Correction to: Scientific Reports https://doi.org/10.1038/s41598-023-32761-8, published online 04 April 2023

The original version of this Article contained an error in the interpretation of the heatmap presented as Figure 1.

As a result, in the Results section under the subheading, ‘Symptom importance’,

“Figure 1 shows a heatmap of the Jaccard Index values, indicating the correlation between each pair of symptom values. In this figure, the yellow rows/columns indicate that the symptom is highly correlated with many other symptoms. We identified six symptoms that are highly correlated (Jaccard Index > 0.8) with more than 30% of the symptoms: fever, abnormal uterine bleeding, syncope (fainting, passing out), infertility, constant bleeding, and malaise/sickness. Five of these symptoms appear at the bottom of Table 1. To investigate whether removing these potentially redundant features improves the models’ classification performance, we trained the models again without these six symptoms. Table 3 present the performance results of the different models. After removing the highly correlated symptoms, the performance of the Decision Tree model improved, whereas the performance of the remaining models diminished slightly.”

now reads:

“Figure 1 shows a heatmap of the Jaccard Index distance values, derived as 1-Jaccard index, which reflect the correlation levels between symptom pairs. In this figure, darker cells signify smaller distances, indicating a higher degree of similarity between the symptoms. Notably, all calculated Jaccard distance values exceeded 0.25, and following this analysis, no columns were eliminated due to redundancy.”

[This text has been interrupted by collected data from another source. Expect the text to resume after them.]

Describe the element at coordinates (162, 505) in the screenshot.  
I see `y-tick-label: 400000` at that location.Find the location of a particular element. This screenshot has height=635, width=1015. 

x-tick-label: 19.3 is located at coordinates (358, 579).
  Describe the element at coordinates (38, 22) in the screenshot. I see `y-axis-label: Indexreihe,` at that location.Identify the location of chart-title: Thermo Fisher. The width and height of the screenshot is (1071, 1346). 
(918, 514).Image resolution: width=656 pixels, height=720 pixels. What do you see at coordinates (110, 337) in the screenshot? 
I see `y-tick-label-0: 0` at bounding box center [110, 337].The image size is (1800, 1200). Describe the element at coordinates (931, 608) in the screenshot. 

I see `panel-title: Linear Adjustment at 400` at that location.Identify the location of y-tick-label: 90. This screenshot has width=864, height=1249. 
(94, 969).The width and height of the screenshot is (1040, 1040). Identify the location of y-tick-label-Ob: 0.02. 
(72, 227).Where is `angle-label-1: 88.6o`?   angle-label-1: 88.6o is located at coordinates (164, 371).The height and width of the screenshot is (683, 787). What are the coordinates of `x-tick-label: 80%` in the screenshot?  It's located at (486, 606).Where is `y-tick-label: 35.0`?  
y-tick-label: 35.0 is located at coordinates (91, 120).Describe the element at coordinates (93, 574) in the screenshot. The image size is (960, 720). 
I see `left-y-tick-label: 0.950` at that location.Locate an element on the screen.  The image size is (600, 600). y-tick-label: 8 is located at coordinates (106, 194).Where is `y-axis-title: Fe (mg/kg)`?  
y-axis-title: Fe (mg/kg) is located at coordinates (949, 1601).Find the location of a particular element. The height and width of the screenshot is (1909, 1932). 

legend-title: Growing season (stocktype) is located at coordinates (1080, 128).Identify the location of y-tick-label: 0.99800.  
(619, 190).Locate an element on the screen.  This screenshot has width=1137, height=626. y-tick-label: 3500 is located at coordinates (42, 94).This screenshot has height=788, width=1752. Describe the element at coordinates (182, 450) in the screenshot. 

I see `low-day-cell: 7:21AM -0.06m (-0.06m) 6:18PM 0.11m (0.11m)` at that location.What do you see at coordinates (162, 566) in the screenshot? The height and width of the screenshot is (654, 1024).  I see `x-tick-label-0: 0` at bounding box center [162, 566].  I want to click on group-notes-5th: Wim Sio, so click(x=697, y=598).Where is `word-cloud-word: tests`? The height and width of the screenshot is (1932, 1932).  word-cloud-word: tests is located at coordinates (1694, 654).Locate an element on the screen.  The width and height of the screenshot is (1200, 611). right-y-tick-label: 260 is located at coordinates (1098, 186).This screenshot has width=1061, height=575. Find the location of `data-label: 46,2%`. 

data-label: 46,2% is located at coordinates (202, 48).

Additionally, in section “Symptom importance analysis”, the sentence “We analyzed the performance of the models after removing symptoms that are highly correlated with other symptoms (Jaccard Index close to 1).” was removed.

Thirdly, in the legend of Figure 1:

“A heatmap that shows Jaccard Indices between each pair of symptom value vectors. A lighter color indicates a higher Jaccard Index, or a strong similarity between values. We use the Jaccard Index to identify potentially redundant symptoms.”

now reads:

“A heatmap that shows Jaccard Indices between each pair of symptom value vectors. A darker color indicates a lower Jaccard Index distance, or a strong similarity between symptoms. We use the Jaccard Index to identify potentially redundant symptoms.”

Lastly, Table 3 was removed.

The original Article has been corrected.